Good luck with submitting btw!
Hi Moomin, if your work has been up to PhD standard to date then I don't think you should worry too much. I know of a student who had appalling supervision all the way through her PhD, they rarely read her work before tutorials and were away a lot of the time. She ended up going back to her own country and worked with several friends who had done PhDs who helped her by reading drafts and commenting on the robustness of her arguments. She ended up with an unconditional pass (no corrections, not even a typo!). She got her PhD in spite of her supervisors, so there can be a happy outcome from some situations. Those sups haven't been used since...
I'd agree with Hypothesis. I found that going off on tangents sometimes sparked off my interest in related ideas and got me excited about my research again, when I was in a rut with it. It felt like an elaborate form of procrastination sometimes, but by the end all the tangents, or blind alleys as you call them, had either fallen into place in my overall thesis or given me ideas and material for post-doc projects or got used up in teaching, so none of it was wasted.
The only possibly problem with spending too much time on these things depends on where you are with your timetable.

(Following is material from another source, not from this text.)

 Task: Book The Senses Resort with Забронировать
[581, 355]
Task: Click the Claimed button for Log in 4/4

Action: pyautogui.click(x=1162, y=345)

If you're writing up then it's probably not a great idea to go off in too many new directions or you'll never get the thing submitted. If you've got the time, I'd go down as many blind alleys as you want, it's unexpectedly exciting sometimes!
It might be best if you contacted individual people responsible for recruiting on those courses, or for running them, and discussing your case with them. They're the only people who can tell you whether your work experience might waive the need for a first degree for their particular course. Good luck!
Walminski, I didn't think you were attacking anyone and you didn't appear to be digging yourself into a hole either! I can't remember you ever attacking anyone on here actually. Thanks for the reference, I will check it out before expanding my exceedingly tiny (but valid!) samples in any future project destined for an alternative disciplinary readership.:-)
Agree completely, Bug.
Walminski, surely the nature of your sample and its size should be determined by the research questions you're addressing, as well by existing knowledge and methodologies in that field? If you're scoping a newish topic where little work has been done to date, a large sample isn't essential to argue specific points in your thesis, as long as all the decisions made about using that sample and its results can be justified in your methodology. It worked for me, though I'm aware I'm a social science/arts hybrid. I could develop some parts of my work into a more straightforward, social science project with larger samples at some point in the future, assuming I don't come to regard my PhD as too boring and pointless to develop, of course. :-)
I had to do seven copies when I submitted. I printed the lot out myself on a printer I didn't have to pay for at college, then it cost about £5 each to have plastic comb bindings in the nearest photocopy shop. I didn't trust the printer to last though, so I printed one complete copy of my thesis first, as my plan B was to get that photocopied in the copy shop then bound, as their paper was a decent weight and it would have been cheaper than buying loads of cartridges myself. The plastic comb bindings look cheap and nasty, but they're ok for submission purposes.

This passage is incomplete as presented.